Religion
- Affiliation: Ahmadiyya

Location
- Location: 53 Cliff Closes Road, Scunthorpe, DN15 7HT
- Country: England
- Coordinates: 53°35′11″N 0°40′25″W﻿ / ﻿53.5862752898192°N 0.6737007669256437°W

Architecture
- Style: Modern
- Established: 2002
- Completed: 17 June 2023

Specifications
- Capacity: 250
- Dome: 1
- Minaret: 1

= Baitus Salaam Mosque =

Mosque in Scunthorpe, Lincolnshire, England, United Kingdom

The Baitus Salaam (English: House of Peace) is a mosque in Scunthorpe, Lincolnshire, England and is the first purpose-built mosque of its kind to be built in the town.
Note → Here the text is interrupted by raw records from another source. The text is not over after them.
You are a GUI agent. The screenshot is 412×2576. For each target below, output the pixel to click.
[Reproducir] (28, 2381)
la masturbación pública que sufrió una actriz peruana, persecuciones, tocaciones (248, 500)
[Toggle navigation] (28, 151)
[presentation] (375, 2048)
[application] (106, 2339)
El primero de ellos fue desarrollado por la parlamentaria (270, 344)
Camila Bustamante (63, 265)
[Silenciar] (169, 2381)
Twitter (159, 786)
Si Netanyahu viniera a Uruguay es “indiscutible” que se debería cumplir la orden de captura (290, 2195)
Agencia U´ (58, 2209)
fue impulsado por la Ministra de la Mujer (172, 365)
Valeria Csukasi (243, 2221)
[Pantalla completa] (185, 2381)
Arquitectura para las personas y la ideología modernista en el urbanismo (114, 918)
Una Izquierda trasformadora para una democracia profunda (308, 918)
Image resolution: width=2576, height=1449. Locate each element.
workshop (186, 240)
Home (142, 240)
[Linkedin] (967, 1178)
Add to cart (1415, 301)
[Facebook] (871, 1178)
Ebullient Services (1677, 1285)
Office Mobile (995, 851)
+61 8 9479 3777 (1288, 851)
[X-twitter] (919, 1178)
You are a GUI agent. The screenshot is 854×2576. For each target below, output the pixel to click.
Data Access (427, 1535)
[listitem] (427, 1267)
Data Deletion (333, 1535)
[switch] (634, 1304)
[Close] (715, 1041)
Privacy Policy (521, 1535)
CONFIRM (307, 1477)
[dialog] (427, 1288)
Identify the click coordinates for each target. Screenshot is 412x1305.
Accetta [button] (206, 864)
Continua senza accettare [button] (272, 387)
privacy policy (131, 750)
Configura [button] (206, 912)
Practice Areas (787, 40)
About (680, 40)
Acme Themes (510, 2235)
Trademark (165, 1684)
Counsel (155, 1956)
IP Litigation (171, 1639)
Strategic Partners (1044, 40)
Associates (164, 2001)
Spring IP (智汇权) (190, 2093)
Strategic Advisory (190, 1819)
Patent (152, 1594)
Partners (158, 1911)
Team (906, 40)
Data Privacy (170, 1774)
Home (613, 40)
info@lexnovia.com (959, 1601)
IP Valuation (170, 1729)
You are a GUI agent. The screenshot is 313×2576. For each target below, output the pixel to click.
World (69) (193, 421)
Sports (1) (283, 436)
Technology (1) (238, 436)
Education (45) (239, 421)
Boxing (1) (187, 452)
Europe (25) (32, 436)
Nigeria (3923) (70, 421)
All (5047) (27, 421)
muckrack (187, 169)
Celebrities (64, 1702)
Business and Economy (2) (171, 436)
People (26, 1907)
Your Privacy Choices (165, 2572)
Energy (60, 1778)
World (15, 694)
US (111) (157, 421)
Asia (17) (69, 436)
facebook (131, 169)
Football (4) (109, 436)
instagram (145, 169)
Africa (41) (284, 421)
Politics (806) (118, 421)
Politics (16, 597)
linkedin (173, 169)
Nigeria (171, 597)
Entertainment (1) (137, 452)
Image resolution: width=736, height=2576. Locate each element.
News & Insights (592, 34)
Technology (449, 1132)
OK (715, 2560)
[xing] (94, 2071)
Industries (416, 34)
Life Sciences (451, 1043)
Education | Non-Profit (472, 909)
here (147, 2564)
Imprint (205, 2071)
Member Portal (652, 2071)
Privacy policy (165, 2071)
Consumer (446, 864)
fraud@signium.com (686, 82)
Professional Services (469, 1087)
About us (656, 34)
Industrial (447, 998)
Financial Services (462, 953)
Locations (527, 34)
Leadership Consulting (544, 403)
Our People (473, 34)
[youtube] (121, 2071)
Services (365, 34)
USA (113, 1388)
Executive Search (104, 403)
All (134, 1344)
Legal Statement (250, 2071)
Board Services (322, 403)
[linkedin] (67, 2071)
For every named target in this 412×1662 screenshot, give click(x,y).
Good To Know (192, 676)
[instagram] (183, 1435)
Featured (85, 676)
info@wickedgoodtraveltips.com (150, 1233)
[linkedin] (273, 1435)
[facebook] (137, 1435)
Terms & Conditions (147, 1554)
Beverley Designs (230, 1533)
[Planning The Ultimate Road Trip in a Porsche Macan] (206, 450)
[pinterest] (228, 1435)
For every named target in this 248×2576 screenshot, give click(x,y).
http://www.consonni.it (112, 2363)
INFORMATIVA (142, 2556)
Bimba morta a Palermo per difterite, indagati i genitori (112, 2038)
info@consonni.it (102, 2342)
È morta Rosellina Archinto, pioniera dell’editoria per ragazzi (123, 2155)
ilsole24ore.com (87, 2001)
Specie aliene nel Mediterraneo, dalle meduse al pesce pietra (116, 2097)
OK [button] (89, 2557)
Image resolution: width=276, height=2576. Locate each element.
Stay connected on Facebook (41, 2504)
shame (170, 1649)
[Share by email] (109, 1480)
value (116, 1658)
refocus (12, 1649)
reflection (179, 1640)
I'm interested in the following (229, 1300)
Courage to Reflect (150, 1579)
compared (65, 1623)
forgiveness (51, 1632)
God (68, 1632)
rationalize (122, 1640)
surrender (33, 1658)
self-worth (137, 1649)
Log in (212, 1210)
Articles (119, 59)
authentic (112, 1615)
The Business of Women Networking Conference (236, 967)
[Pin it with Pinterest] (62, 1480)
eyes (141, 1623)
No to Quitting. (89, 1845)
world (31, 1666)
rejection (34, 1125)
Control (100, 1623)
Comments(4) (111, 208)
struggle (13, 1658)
It was inaugurated on June 17, 2023 and can accommodate 250 worshippers, and built with a library and a community hall.

== Inauguration ==
Over 200 people attended the inauguration of the new mosque, including religious leaders (including the head of the Ahmadiyya Muslim Community - Mirza Masroor Ahmad) local MPs and members of the armed forces.

== History ==
The land upon which the mosque was built on was previously a bungalow which was acquired 20 years ago, back in 2002. During that time it served as a mission house for the community. Over time, the community accumulated funds by itself to expand and convert the area, as the bungalow soon proved to be insufficient.

In 2016, a proposal for a purpose-built mosque was submitted to the council, which was initially objected to by the local community as 37 letters of objections were sent. Following approval by the council the existing bungalow was demolished, two years later, in 2018, the foundation stone was laid for the mosque.